Tasks to perform:
(1) According to the news article about the fined massage business, how much was director Kun Wang fined?
(2) List every kind of conduct that the massage shop's Code of Conduct punished with a dollar fine, as described in the news article about the fined massage business, and give the amount for each.

Excerpt provided:
>>>>>

NewsBite

‘Resistance to hard work’: Massage shop fined $118,800 over underpayments, punishments

A MASSAGE business which fined its staff up to $100 for offences including “lack of passion” and “resistance to hard work” has been penalised.

Undated : Generic. Woman receiving a massage and salt scrub. health treatment
Undated : Generic. Woman receiving a massage and salt scrub. health treatment

A MASSAGE business which fined its staff up to $100 for offences including “lack of passion” and “resistance to hard work” has itself been fined more than $100,000.

Lu’s Healthcare Pty Ltd, which operates massage shops in Melbourne’s CBD and Richmond, has been fined $112,860 and director Kun Wang a further $5940 following legal action by the Fair Work Ombudsman.

Judge John O’Sullivan found two Chinese massage therapists were short-changed tens of thousands of dollars. A male therapist in his 20s was underpaid $33,000, and a 19-year-old female therapist was underpaid $21,000.

In what the Ombudsman says is common practice in the massage industry, the therapist was paid a percentage of each massage they performed, rather than the minimum wage under the Health Professionals and Support Services Award.

The massage shop.
The massage shop.

The court found Lu’s Healthcare “arbitrarily” deducted certain amounts from the workers’ take-home pay under an in-house Code of Conduct.

Employees could be fined $100 for being late to work or absent without notice, $50 for “a lack of passion or good hospitality”, and under a “disturbance of the work environment category”, employees could be fined $20 for “noise making and playing around” and sleeping or lying on massage tables.

For talking or speaking on the phone during a massage employees could lose their jobs, while the punishment for “resistance to hard work” was being “put back in apprenticeship again”. The Code also stated that “employees with other problems will undergo serious punishment”.

Fair Work Ombudsman Natalie James said the penalties should serve as a warning to employers who flout their workplace obligations.

“Minimum wage rates apply to everyone — including visa-holders — and they are not negotiable,” she said.

Ms James said the Ombudsman had received information the business model was “relatively common”. Employees, in many cases international students or backpackers on 417 working holiday visas, are typically paid 50 per cent of the cost of the massage.

Lu’s Healthcare could not be reached for comment.

<<<<<

Data provided:
>>>>>

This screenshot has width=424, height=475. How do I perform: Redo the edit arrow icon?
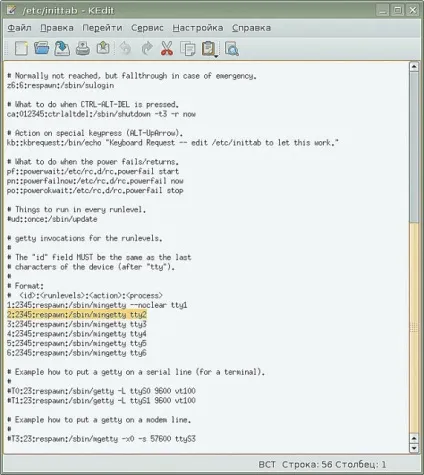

<<<<<

Solutions below:
(1) $5940

(2)
- Being late to work or absent without notice: $100
- "A lack of passion or good hospitality": $50
- "Noise making and playing around": $20
- Sleeping or lying on massage tables: $20